RECORDS PROVIDED

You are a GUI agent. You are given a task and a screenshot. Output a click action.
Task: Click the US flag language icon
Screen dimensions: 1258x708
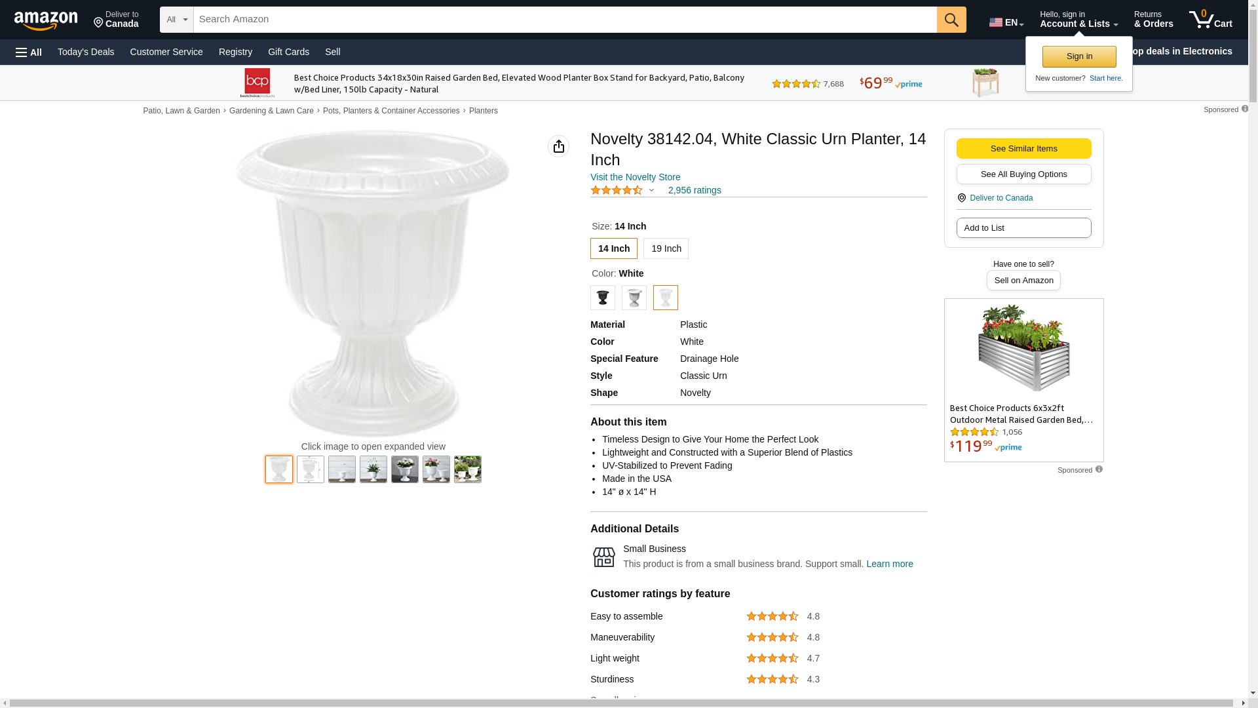click(x=996, y=22)
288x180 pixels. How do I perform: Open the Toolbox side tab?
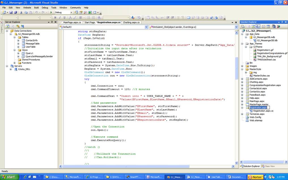2,27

TASK REQUIREMENTS
Give the text lines of the entries above as a JSON list of strings, one string per line, with blank lines omitted. Leave the pictures out.

WRITTEN ANSWER
[
  "You are a GUI agent. You are given a task and a screenshot. Output a click action.",
  "Task: Click the US flag language icon",
  "Screen dimensions: 1258x708",
  "click(x=996, y=22)",
  "288x180 pixels. How do I perform: Open the Toolbox side tab?",
  "2,27"
]